• _Exercise requirements_:
Which of the lines below contain the string "agent"? Copy each one.

⁂

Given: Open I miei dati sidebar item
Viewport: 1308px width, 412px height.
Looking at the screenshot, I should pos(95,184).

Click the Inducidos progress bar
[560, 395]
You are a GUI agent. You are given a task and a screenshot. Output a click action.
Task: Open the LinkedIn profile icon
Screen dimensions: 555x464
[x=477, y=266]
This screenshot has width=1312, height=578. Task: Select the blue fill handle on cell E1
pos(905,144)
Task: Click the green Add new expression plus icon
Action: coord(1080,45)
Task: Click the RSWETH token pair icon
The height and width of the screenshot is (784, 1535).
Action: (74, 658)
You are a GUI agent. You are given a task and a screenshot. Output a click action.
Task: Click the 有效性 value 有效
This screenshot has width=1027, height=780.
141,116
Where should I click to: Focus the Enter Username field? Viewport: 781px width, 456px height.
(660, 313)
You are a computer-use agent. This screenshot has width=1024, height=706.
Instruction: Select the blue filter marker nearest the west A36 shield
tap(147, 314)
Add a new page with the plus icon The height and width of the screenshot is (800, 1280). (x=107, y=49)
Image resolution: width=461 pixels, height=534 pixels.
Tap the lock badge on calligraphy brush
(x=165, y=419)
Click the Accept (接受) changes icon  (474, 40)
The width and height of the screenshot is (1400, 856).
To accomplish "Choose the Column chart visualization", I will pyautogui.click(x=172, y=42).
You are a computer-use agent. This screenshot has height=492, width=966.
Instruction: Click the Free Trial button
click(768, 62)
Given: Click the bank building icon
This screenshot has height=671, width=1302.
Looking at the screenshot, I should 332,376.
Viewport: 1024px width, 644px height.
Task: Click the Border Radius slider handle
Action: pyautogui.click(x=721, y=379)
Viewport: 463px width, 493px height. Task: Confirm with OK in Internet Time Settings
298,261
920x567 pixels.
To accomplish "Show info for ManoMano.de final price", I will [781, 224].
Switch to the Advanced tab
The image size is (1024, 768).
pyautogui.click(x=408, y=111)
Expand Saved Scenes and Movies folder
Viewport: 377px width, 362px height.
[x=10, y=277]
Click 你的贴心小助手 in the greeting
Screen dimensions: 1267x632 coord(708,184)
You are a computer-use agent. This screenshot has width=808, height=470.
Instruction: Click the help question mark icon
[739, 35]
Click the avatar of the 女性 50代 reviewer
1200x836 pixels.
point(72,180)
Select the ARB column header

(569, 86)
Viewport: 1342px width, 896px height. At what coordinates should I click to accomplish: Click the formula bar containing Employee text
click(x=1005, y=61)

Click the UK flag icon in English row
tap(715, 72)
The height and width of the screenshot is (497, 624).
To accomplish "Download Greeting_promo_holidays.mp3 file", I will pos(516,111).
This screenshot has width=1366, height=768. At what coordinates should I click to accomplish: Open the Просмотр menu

⁂

• _Response below_:
You are a GUI agent. You are given a task and a screenshot. Output a click action.
You are a GUI agent. You are given a task and a screenshot. Output a click action.
You are a computer-use agent. This screenshot has width=1024, height=706.
You are a computer-use agent. This screenshot has height=492, width=966.
You are a computer-use agent. This screenshot has width=808, height=470.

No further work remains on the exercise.